** Your instructions **
Every entry below must be reproduced exactly.

** Source records **
= Beginning of Section =
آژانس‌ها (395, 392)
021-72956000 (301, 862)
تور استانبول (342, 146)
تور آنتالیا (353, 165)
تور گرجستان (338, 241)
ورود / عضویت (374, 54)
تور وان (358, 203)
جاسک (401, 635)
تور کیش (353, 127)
= End of Section =
** Response to this exercise **
آژانس‌ها (395, 392)
021-72956000 (301, 862)
تور استانبول (342, 146)
تور آنتالیا (353, 165)
تور گرجستان (338, 241)
ورود / عضویت (374, 54)
تور وان (358, 203)
جاسک (401, 635)
تور کیش (353, 127)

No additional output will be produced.